Our frequent correspondent “Greybeard” complains of a current science-fiction novel:
The author ruins a perfectly good story by inserting three must-haves of modern literature.
First, the characters must use crude language even if the objects involved are not anatomically capable of the actions attributed to them.
Second, the characters must take the name of a Christian deity in vain. Even though the novel is set in a distant future where all religion is viewed as a social construct and athiesim is axiomatically understood as the only true alternative, all surprises are met with the utterance of a name first introduced in the ancient Gospels. Why doesn’t anybody ever yell, “Oh Buddha!” when they hit their thumb with a hammer?
Third, characters must speak of the normality of all politically correct perversions.
Dr. Boli agrees that at least two of these three are sins against literary craft, but perhaps for different reasons from the ones his readers might expect.
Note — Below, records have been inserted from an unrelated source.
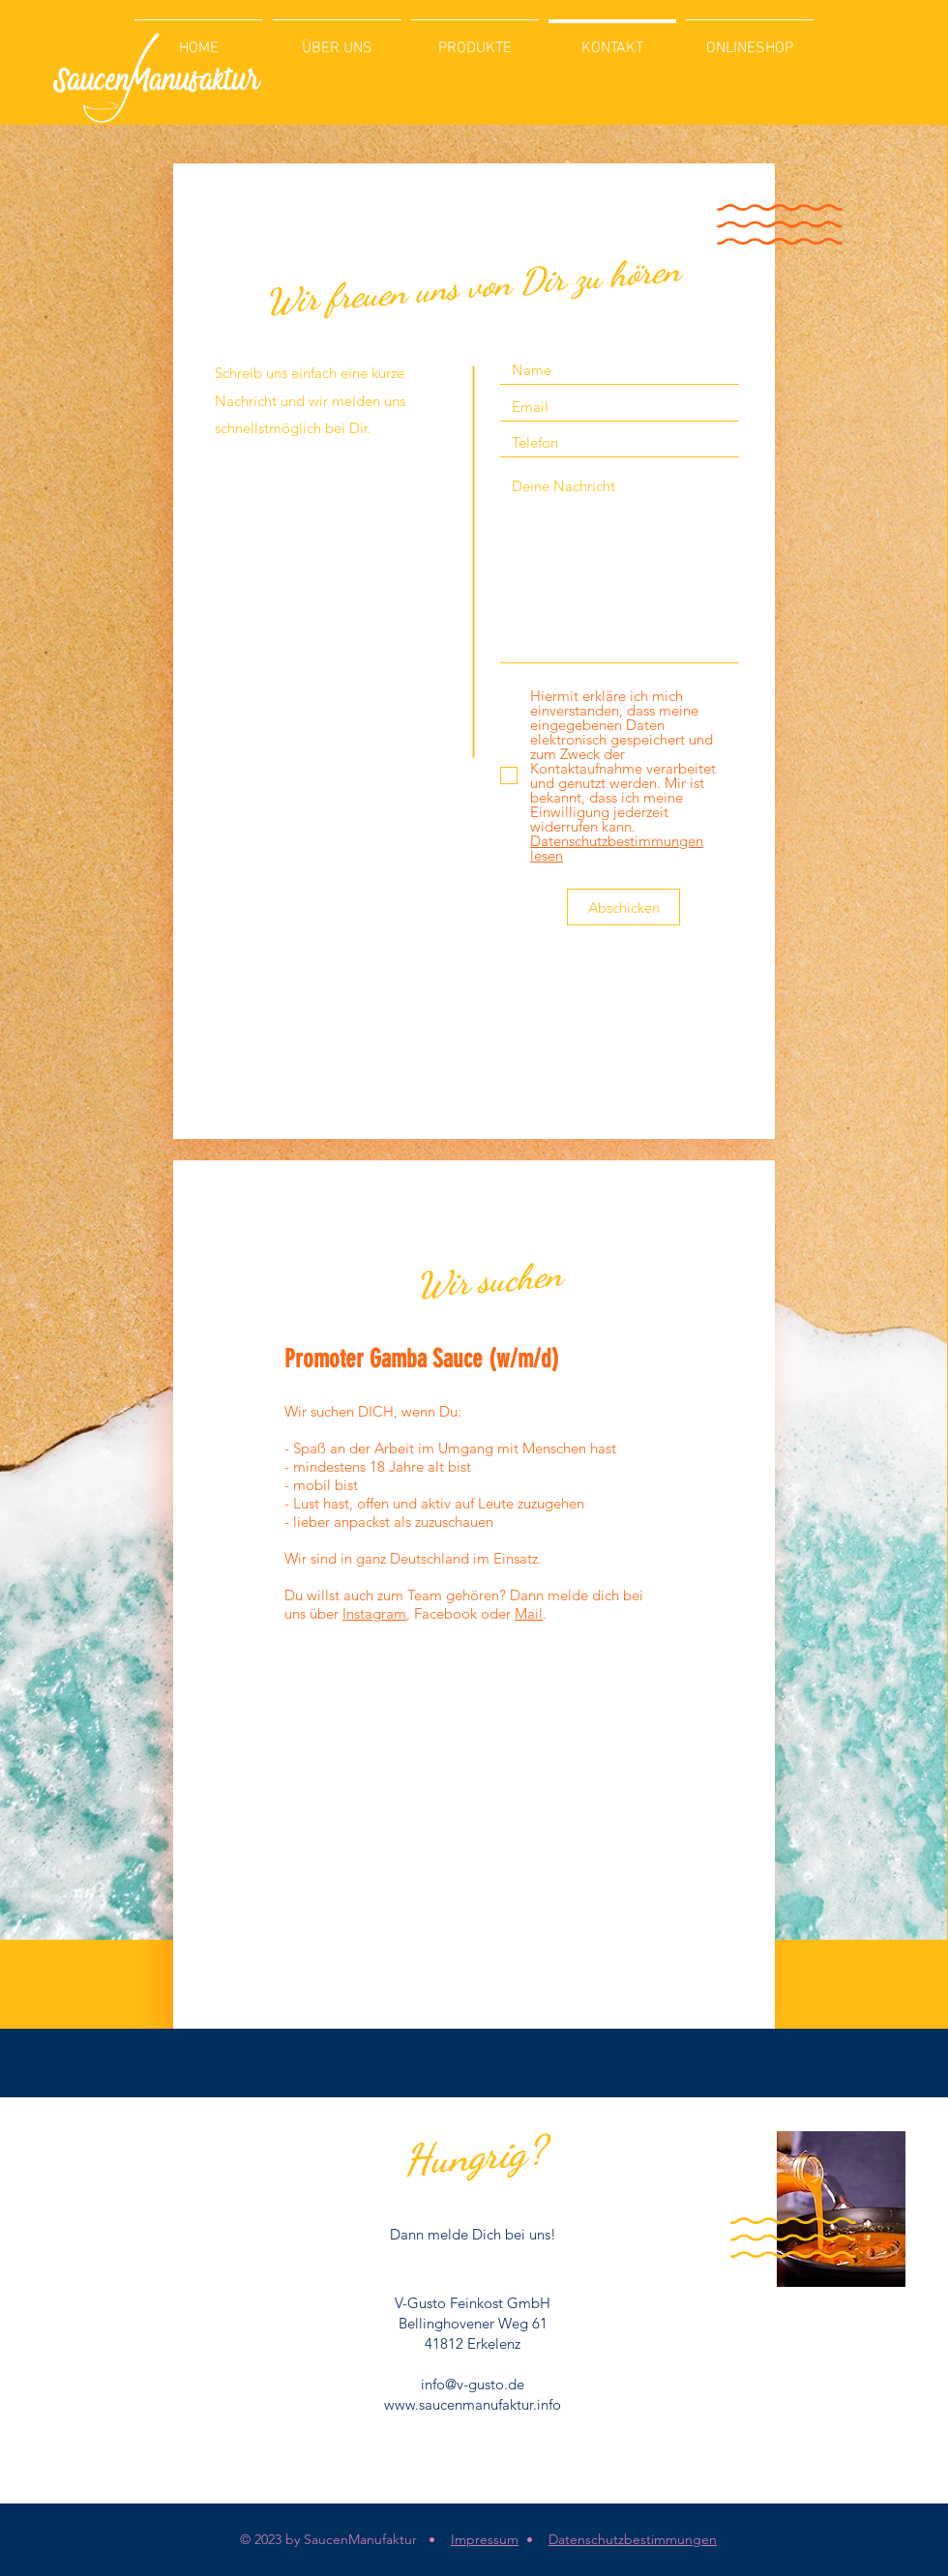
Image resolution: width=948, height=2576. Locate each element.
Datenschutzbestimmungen (632, 2539)
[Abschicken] (623, 907)
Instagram (374, 1613)
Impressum (484, 2539)
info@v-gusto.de (472, 2384)
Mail (529, 1613)
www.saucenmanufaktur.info (472, 2404)
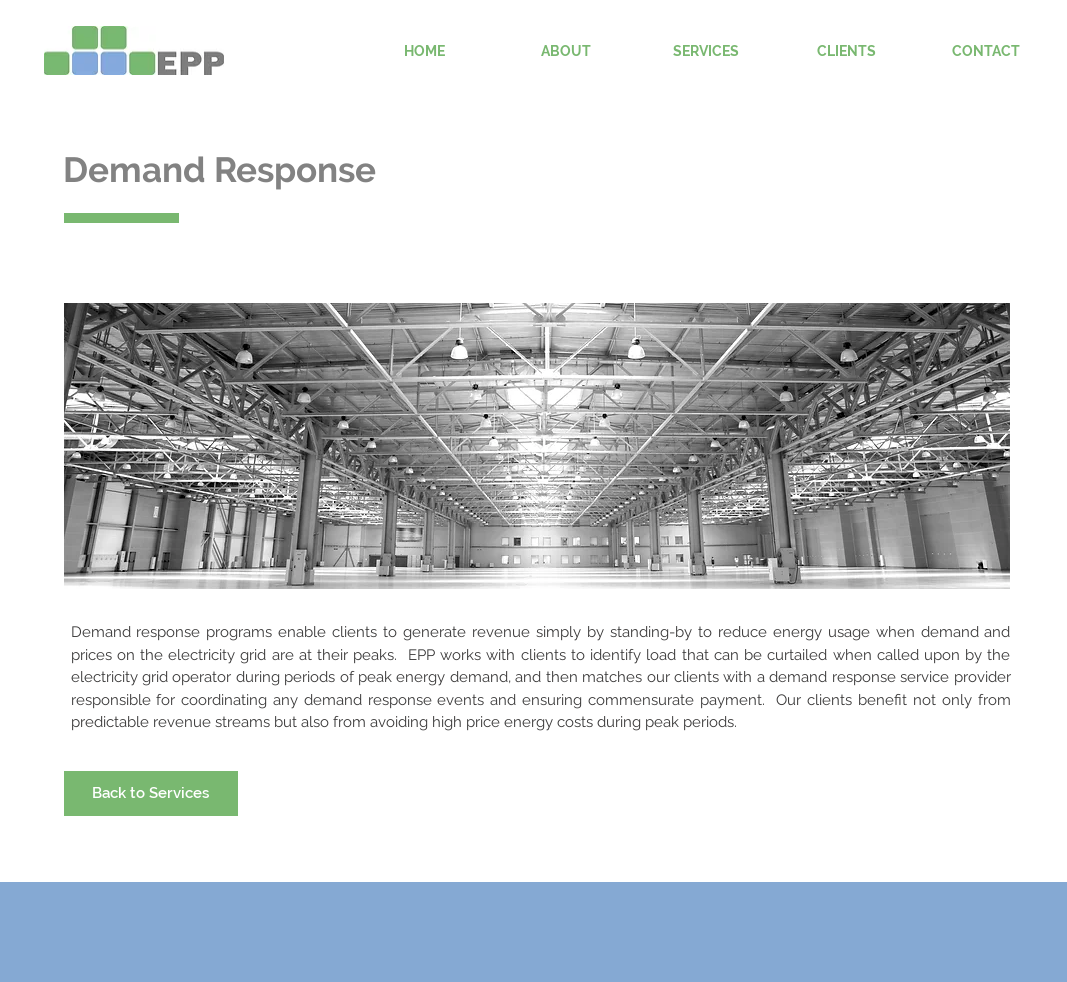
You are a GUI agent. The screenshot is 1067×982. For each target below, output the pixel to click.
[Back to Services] (151, 793)
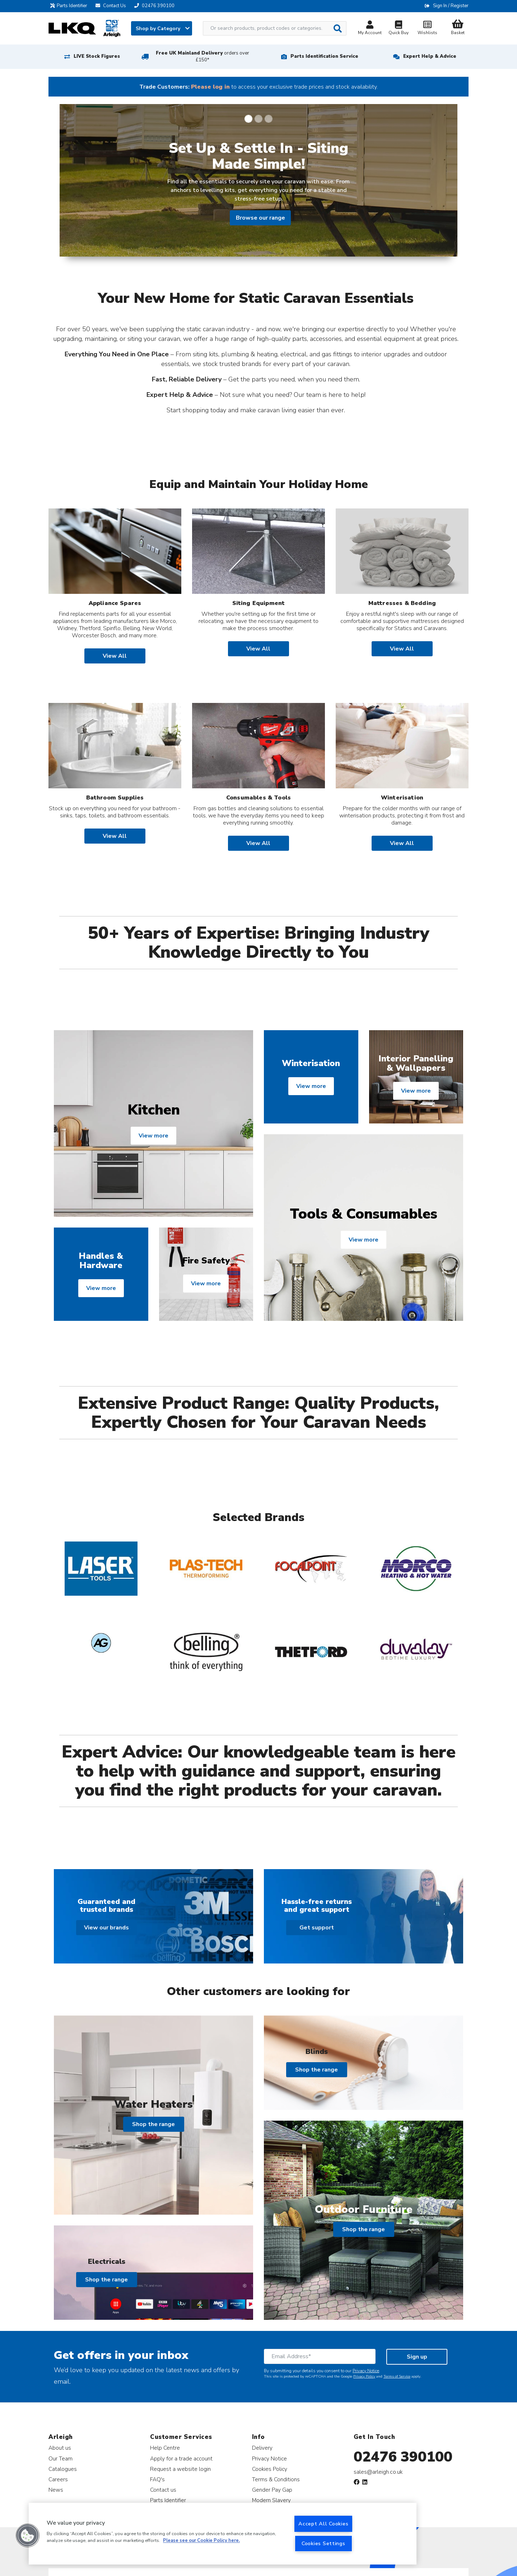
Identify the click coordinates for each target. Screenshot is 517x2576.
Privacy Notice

1. It seems unlikely that we should even be able to recognize the crude language of the distant future. To take the mildest possible example of current vulgarity, what would a (presumably already surprised) time-traveler from 1950 make of the simple declaration “This book sucks”? Just to start with, such a traveler would be baffled by the intransitive use of a transitive verb. The best way to deal with a vulgarian as a character in a story of the future would be to have her spout random words in grammatically unlikely contexts (“Argh! Synergizing hammer! It hit my downsized thumb!”), and allow the shock and dismay of the politer characters to show us that we were hearing crude language.
2. In the case of the Christian deity, Dr. Boli can think of a historical analogue that gives the blasphemy a bit of plausibility. A pagan Roman of the sixth century, having seen his ancient religion thoroughly beaten down by Christianity, and knowing that paganism was destined for the dustbin of history, would be quite incredulous if he were told that, thirteen or fourteen centuries later, aristocrats in the far-off island of Britain would swear “By Jove!” at the drop of a hat. Yet it was true.
3. This one, however, is certainly an egregious sin against plausibility. If a thing is actually considered normal, we do not mention its normality. No one says, “Gee, walking down to the IGA to buy a quart of milk and some corn flakes sure is normal, isn’t it?” If we do speak of the normality of something, we speak defiantly, because we know that there is a considerable part of the population that still considers it abnormal. In 1855, one might have said (and in fact one did say), “It’s perfectly normal for free colored citizens to go to church with free white citizens,” but in saying it one knew that one was causing several million egregious bigots to succumb to apoplectic fits, thus reducing the manpower of the other side in the inevitable civil war to come. So if a writer of speculative fiction imagines a future in which interspecific marriage is really considered normal, the one thing none of his characters can say is, “Irv’s wife is a Bougainvillea in a hanging basket, which of course is perfectly normal.”